2-4-2. Automatic Segmentation
To create the region of interest (ROIs) mask, we performed automatic segmentation using the FMRIB Software Library, a model-based segmentation/registration tool.(https://fsl.fmrib.ox.ac.uk/fsl/fslwiki/FIRST)(34).
At this stage, the location of 12 nuclei was determined, including left-thalamus, left-caudate, left-putamen, left-pallidum, left-Hippocampus, left-amygdala, right-Thalamus, right-caudate, right-putamen, right-pallidum, right-hippocampus, and right-amygdala.
2-5. Quantitative Susceptibility Analysis
In this step, we measured the magnetic susceptibility values of each nucleus using 3D Slicer software (http://www.slicer.org)(35).
For each participant, the segmented mask and QSM image were defined as input for the software; and based on the FSL guide (https://fsl.fmrib.ox.ac.uk/fsl/fslwiki/FIRST/UserGuide), we specified the nuclei name of each segment.

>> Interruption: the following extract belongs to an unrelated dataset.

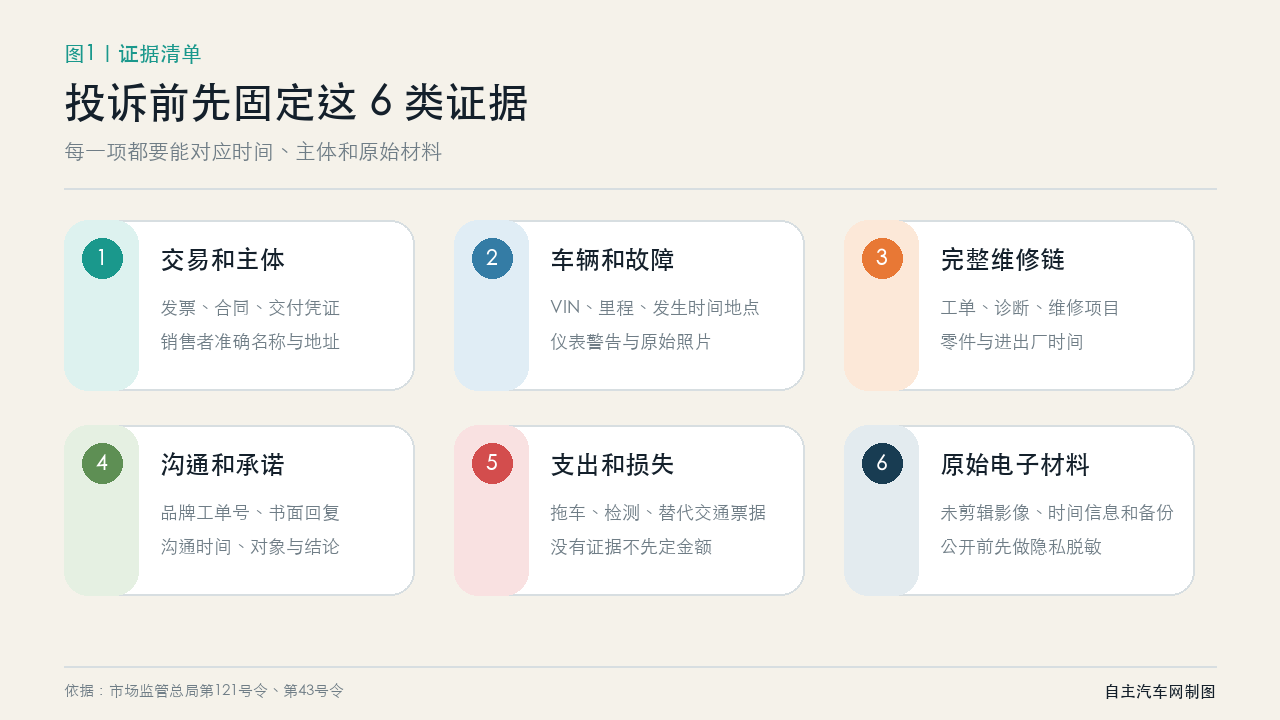Select the 完整维修链 card heading
The image size is (1280, 720).
click(x=1003, y=260)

Finally, we saved the mean magnetic susceptibility value for further statistical analysis from the calculated statistical parameters for each nucleus.
2-6. Statistical analysis
Statistical analyzes were performed with the help of IBM Statistic SPSS (Statistical package for social science) software V26.
Comparing the age and MMSE scores variables among the groups was done using one-way analysis of variance (ANOVA).
The chi-squared test was used for the same purpose about the qualitative variable of gender.
After examining the normal distribution of data with the Kolmogorov-Smirnov test, ANOVA with post hoc test (Tukey-Kramer test) was used to assess the significant difference between the mean magnetic susceptibility of brain nuclei in 5 groups for normality values.
Kruskal–Wallis, and Mann–Whitney–Wilcoxon tests were also performed for non-normality values with the same purpose.
Finally, ROC curve analysis was performed on the brain nuclei of participants in all five groups.
P ≤ 0.05 was considered statistically significant in all statistical tests.